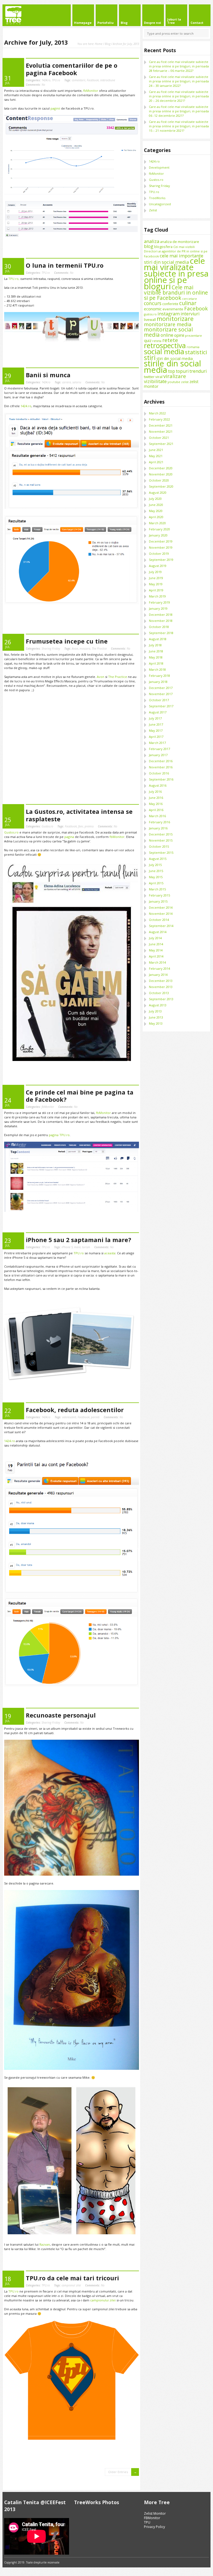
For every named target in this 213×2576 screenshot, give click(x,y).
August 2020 (157, 492)
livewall (150, 319)
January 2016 (158, 828)
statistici (196, 352)
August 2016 (157, 785)
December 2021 (161, 425)
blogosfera (163, 246)
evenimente (173, 309)
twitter (149, 376)
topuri (182, 371)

> _ABOUT THIS TASK_
Once the pictures are set aside, give every line above again without alteration.

> _RESPONSE TO THE EXERCISE_
For every named target in this 213×2576 screenshot, give click(x,y).
August 2020 (157, 492)
livewall (150, 319)
January 2016 (158, 828)
statistici (196, 352)
August 2016 (157, 785)
December 2021 (161, 425)
blogosfera (163, 246)
evenimente (173, 309)
twitter (149, 376)
topuri (182, 371)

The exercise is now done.